● **Passage for review**:
^^^^
In 2000, Amy Ray of the Indigo Girls included a song entitled "LucyStoners" on her first solo recording, Stag. An administration building in Livingston College at Rutgers University in New Jersey is named for Lucy Stone. Her husband wrote, in the Journal:

the gentlest and most heroic of women has passed away. The woman who in her whole character and life most fully embodied our highest conceptions as daughter, sister, wife, mother, friend and citizen, no longer lives to disarm prejudice and convert even opposition into advocacy. For seventy-five years, Lucy Stone has spent her life for others. We who are left must henceforth carry on the work without her' (286). Many ministers, says Alice, made her the subject of sermons. Even one old 'opponent said that up to that time the death of no woman in America had called out so widespread a tribute of affection and esteem'.
^^^^
● **Exercise data**:
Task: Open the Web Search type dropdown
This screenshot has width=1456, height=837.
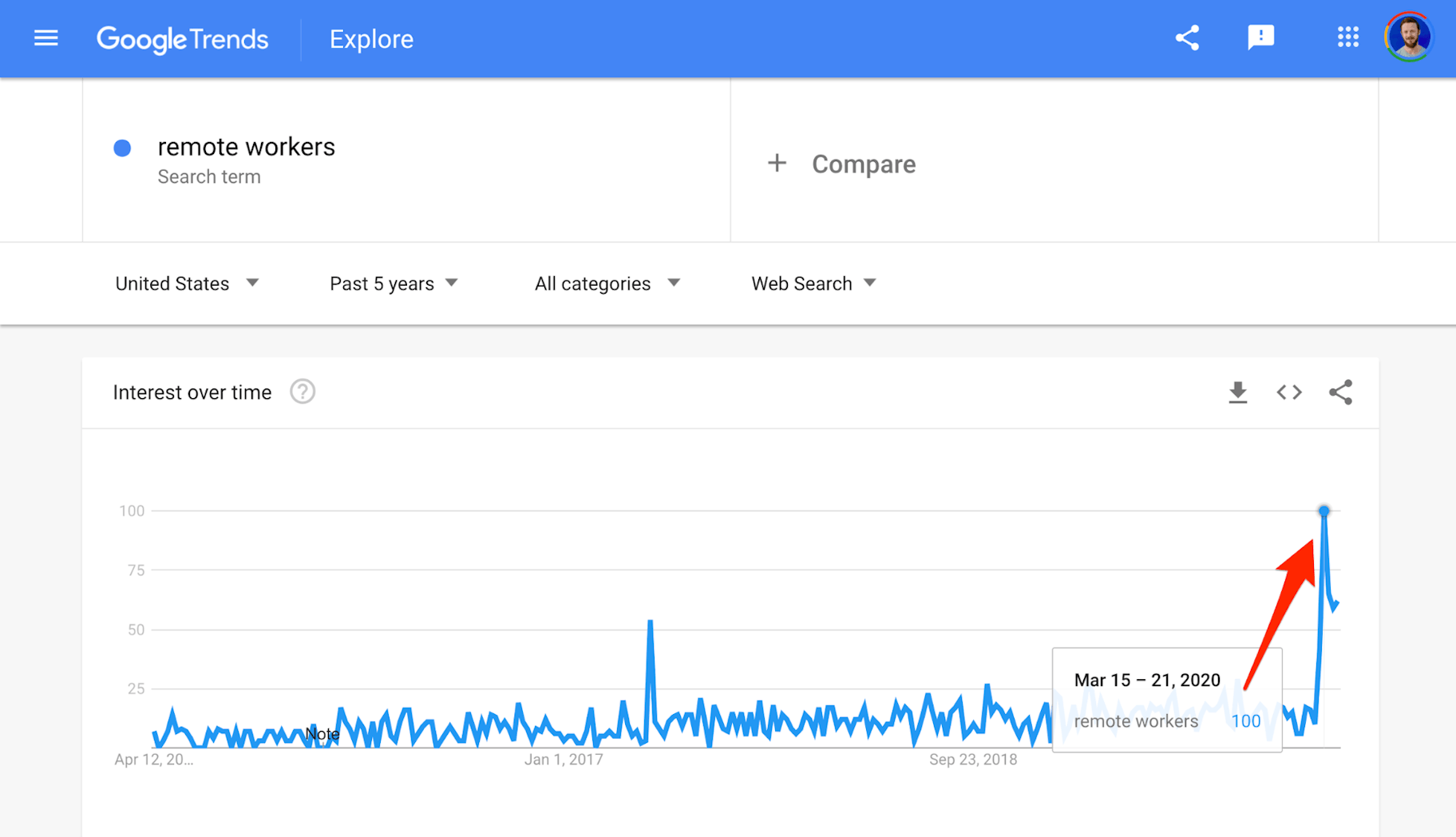Action: click(x=813, y=283)
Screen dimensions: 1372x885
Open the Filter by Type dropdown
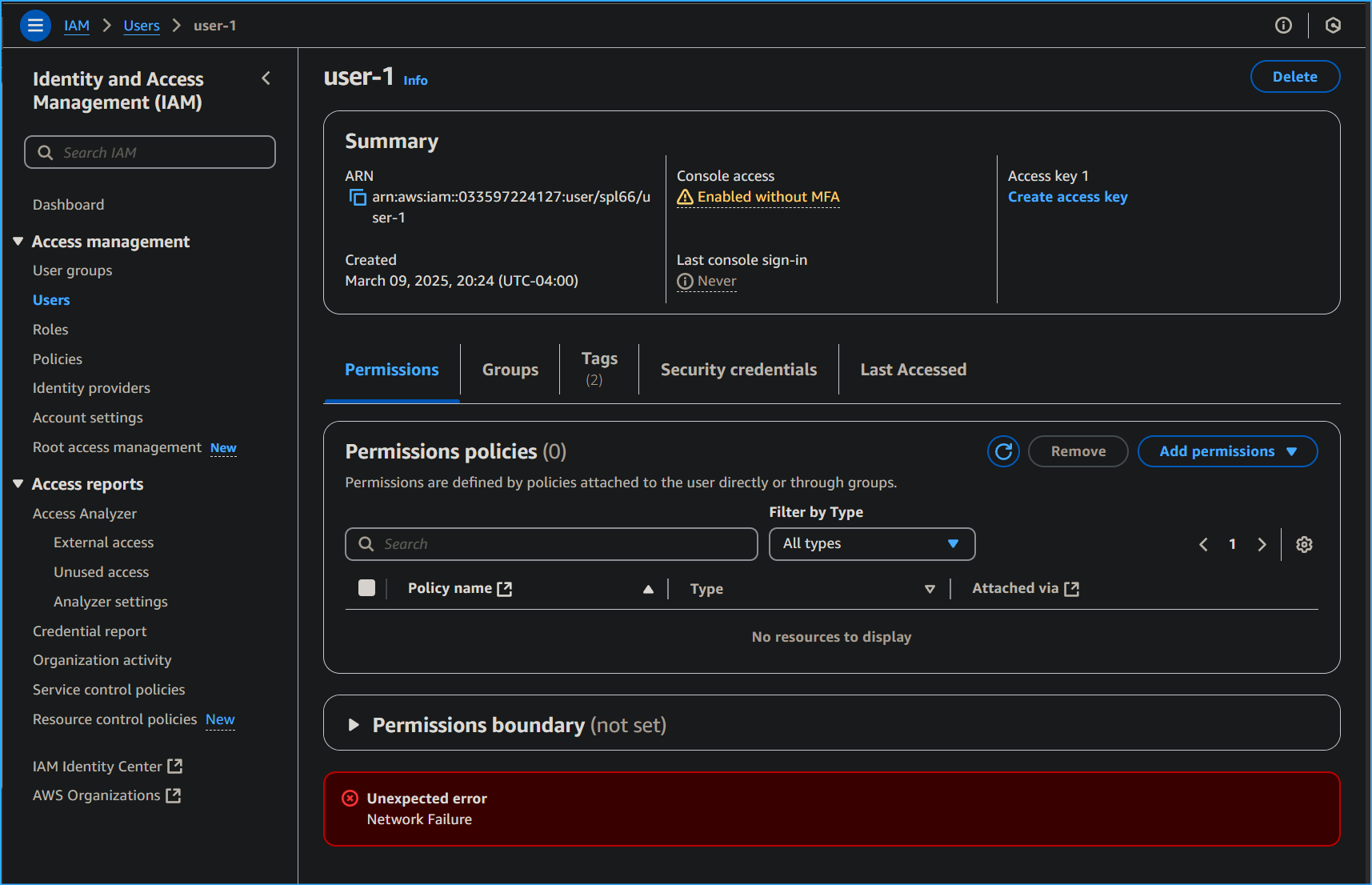point(871,544)
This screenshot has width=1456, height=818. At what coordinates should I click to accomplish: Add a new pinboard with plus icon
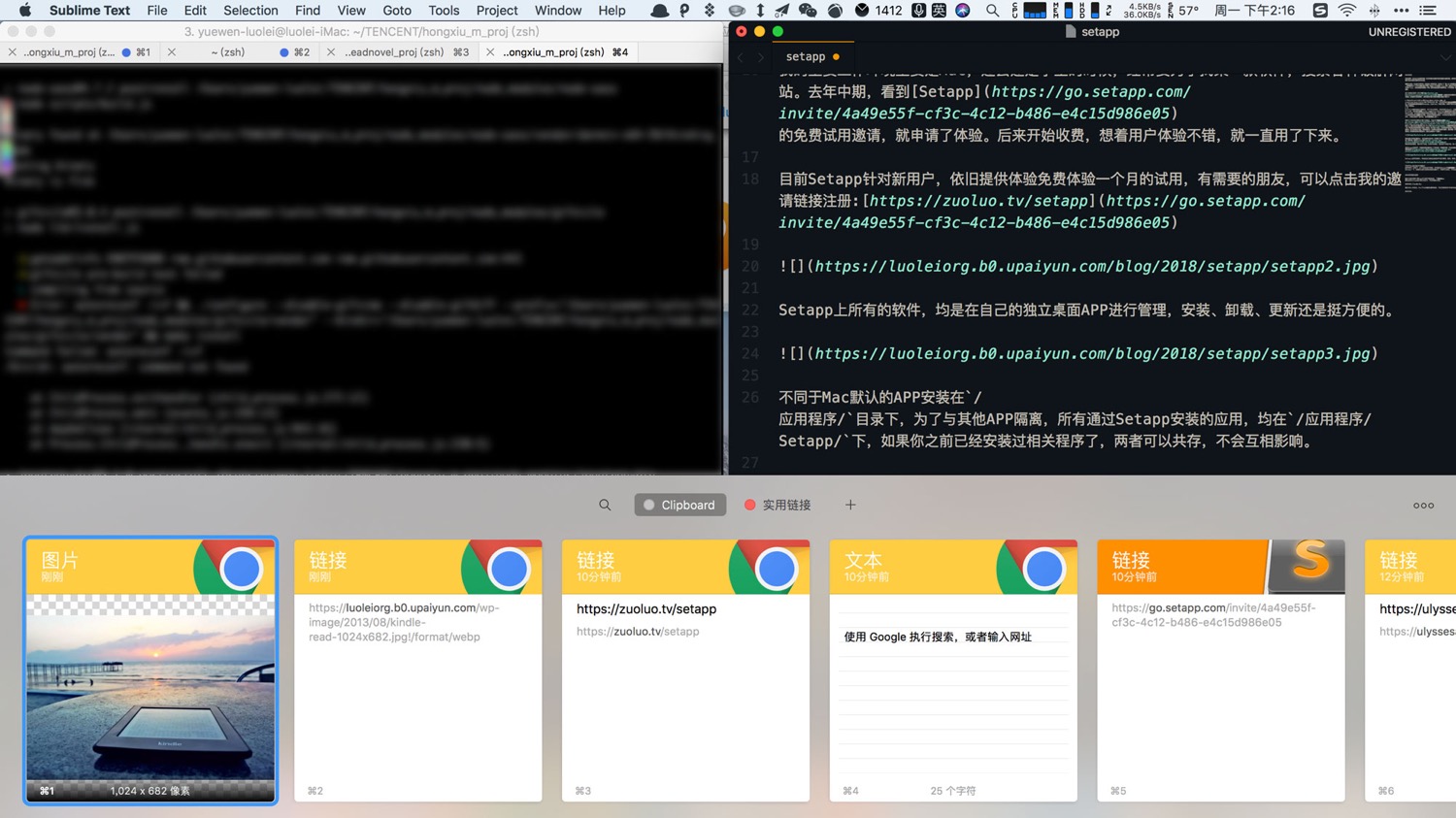pyautogui.click(x=850, y=505)

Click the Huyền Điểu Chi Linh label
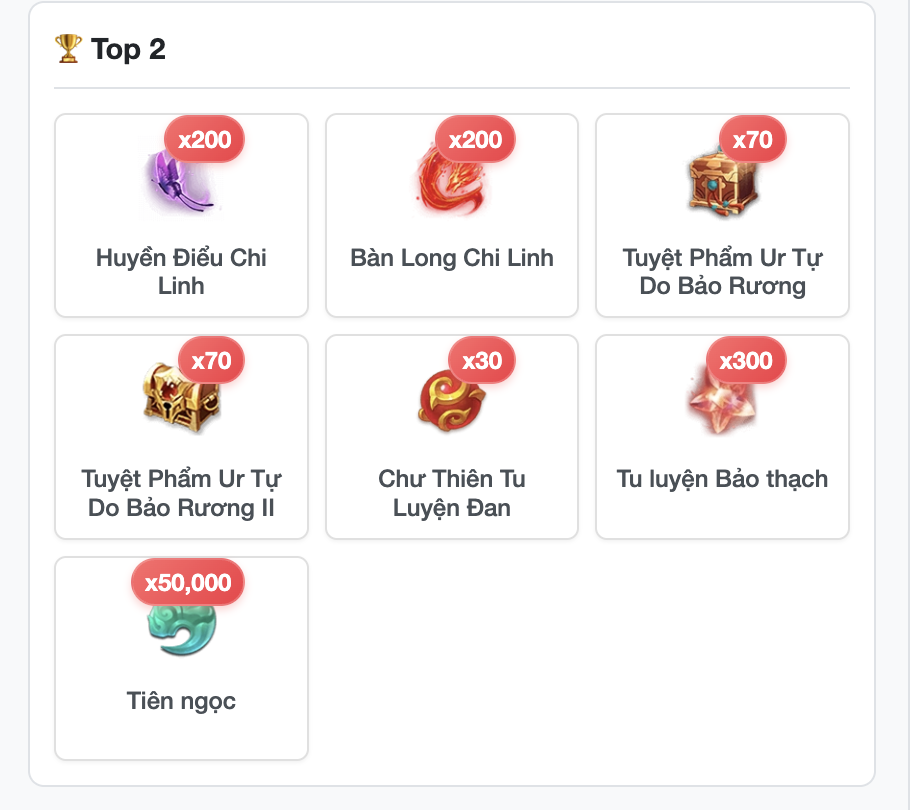click(x=181, y=272)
^^^^
● **What is needed**:
Print the entire Lucy Stone passage word for word. Nothing in the listing is needed here.

● **Solution to this exercise**:
In 2000, Amy Ray of the Indigo Girls included a song entitled "LucyStoners" on her first solo recording, Stag. An administration building in Livingston College at Rutgers University in New Jersey is named for Lucy Stone. Her husband wrote, in the Journal:

the gentlest and most heroic of women has passed away. The woman who in her whole character and life most fully embodied our highest conceptions as daughter, sister, wife, mother, friend and citizen, no longer lives to disarm prejudice and convert even opposition into advocacy. For seventy-five years, Lucy Stone has spent her life for others. We who are left must henceforth carry on the work without her' (286). Many ministers, says Alice, made her the subject of sermons. Even one old 'opponent said that up to that time the death of no woman in America had called out so widespread a tribute of affection and esteem'.